Job Description

Community Health Choice, Inc. (Community) is a non-profit managed care organization (MCO), licensed by the Texas Department of Insurance. Through its network of more than 10,000 providers and 94 hospitals, Community serves over 400,000 Members with the following programs:

• Medicaid State of Texas Access Reform (STAR) program for low-income children and pregnant women

• Children’s Health Insurance Program (CHIP) for the children of low-income parents, which includes CHIP Perinatal benefits for unborn children of pregnant women who do not qualify for Medicaid STAR

• Health Insurance Marketplace Plans that offer individual health coverage that includes preventive care, emergency services, prescription drugs, and hospitalization available to all, regardless of pre-existing conditions.

• Community Health Choice (HMO D-SNP), a Medicare Advantage Dual Special Needs plan for people with both Medicare and Medicaid that combines Medicare Part A and Part B benefits, Medicare Part D prescription drug coverage, and Medicaid benefits with additional health benefits like dental, vision, transportation, and more.

Improving Members' experiences is at the heart of every Community position. We strive every day to make sure that our Members have access to the high-quality health care they need and deserve.

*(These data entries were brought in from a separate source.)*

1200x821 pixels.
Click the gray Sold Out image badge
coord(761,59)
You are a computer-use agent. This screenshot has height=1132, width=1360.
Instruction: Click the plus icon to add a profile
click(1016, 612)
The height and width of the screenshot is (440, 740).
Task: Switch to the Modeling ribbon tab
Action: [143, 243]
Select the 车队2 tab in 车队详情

Community is accredited by URAC for its health plan operations. We offer care management programs for asthma, diabetes, and high-risk pregnancy. An affiliate of the Harris Health System (Harris Health), Community is financially self-sufficient and receives no financial support from Harris Health or from Harris County taxpayers.

Skills / Requirements

JOB SUMMARY

The Medical Director, Appeals and Grievances provides leadership for Community Health Choice medical management programs. This includes reviewing appeals of adverse determinations, tracking them and providing feedback to Medical Affairs on current overturn trends. In addition will provide clinical input and oversight for Care (Disease) Management, Quality Improvement, Credentialing, and Preventive Health programs. Will work with Provider Relations to maintain and improve relationships with the provider community especially with Value based arrangements. Will perform medical necessity reviews as assigned including reviews with peer-to- peer interactions as needed and other duties as assigned.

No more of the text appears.